WORK INSTRUCTION: Give back exactly the lines of the material below that start at the line containing "Viewport: 400px width, 389px" and end at the line containing "Given: Select the Display Row(s) folder icon", and no others.

INPUT MATERIAL:
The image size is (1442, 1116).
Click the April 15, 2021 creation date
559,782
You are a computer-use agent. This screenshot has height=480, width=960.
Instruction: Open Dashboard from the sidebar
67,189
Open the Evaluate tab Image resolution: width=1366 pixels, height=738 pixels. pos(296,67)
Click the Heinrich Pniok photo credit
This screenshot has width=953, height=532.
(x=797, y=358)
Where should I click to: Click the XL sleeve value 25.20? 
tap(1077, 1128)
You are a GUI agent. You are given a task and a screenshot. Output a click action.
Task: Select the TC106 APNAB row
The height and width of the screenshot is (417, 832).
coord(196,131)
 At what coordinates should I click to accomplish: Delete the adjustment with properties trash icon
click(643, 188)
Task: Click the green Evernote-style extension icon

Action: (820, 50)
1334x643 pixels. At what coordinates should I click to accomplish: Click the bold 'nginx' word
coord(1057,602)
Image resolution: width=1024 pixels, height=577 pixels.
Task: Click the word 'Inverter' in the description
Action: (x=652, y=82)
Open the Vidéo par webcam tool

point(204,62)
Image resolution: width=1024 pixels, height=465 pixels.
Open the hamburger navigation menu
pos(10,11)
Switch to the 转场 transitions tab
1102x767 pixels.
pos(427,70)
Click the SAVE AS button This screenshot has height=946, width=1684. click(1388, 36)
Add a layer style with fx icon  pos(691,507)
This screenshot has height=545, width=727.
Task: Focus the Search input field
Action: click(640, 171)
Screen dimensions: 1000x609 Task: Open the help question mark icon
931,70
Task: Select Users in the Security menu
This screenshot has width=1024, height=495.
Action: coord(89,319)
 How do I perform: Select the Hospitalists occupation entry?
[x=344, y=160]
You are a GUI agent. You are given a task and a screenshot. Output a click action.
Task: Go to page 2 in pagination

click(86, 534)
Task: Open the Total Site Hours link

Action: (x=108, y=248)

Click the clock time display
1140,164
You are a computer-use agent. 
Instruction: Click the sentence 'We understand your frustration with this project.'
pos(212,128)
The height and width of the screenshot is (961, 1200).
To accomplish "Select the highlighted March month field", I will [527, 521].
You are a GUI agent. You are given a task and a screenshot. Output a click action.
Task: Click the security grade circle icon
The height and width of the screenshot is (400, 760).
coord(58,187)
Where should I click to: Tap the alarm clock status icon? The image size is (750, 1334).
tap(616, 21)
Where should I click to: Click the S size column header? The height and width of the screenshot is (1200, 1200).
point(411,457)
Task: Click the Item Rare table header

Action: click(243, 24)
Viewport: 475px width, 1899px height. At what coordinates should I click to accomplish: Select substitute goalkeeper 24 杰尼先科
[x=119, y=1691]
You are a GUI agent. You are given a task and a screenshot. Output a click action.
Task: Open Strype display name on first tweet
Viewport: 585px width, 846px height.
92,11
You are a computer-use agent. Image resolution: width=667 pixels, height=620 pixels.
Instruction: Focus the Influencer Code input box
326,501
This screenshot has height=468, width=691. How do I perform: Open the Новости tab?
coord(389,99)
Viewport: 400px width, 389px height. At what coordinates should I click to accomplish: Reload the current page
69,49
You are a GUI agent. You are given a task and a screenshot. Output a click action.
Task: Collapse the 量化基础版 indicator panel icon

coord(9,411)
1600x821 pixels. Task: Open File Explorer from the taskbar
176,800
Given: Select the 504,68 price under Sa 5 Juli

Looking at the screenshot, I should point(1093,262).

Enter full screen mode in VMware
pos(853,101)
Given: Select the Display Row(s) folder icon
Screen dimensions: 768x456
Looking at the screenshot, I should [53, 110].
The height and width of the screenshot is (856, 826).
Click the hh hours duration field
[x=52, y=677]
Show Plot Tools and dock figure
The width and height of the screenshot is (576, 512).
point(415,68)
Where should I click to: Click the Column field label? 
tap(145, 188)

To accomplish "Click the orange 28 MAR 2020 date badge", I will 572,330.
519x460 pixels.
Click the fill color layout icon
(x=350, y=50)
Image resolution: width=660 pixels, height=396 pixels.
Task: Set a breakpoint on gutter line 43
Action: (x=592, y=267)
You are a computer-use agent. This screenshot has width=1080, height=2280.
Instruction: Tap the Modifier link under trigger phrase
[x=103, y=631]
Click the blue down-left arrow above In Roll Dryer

SOLUTION TO THE PROBLEM:
Viewport: 400px width, 389px height. At what coordinates should I click to accomplish: Reload the current page
69,49
You are a GUI agent. You are given a task and a screenshot. Output a click action.
Task: Collapse the 量化基础版 indicator panel icon

coord(9,411)
1600x821 pixels. Task: Open File Explorer from the taskbar
176,800
Given: Select the 504,68 price under Sa 5 Juli

Looking at the screenshot, I should point(1093,262).

Enter full screen mode in VMware
pos(853,101)
Given: Select the Display Row(s) folder icon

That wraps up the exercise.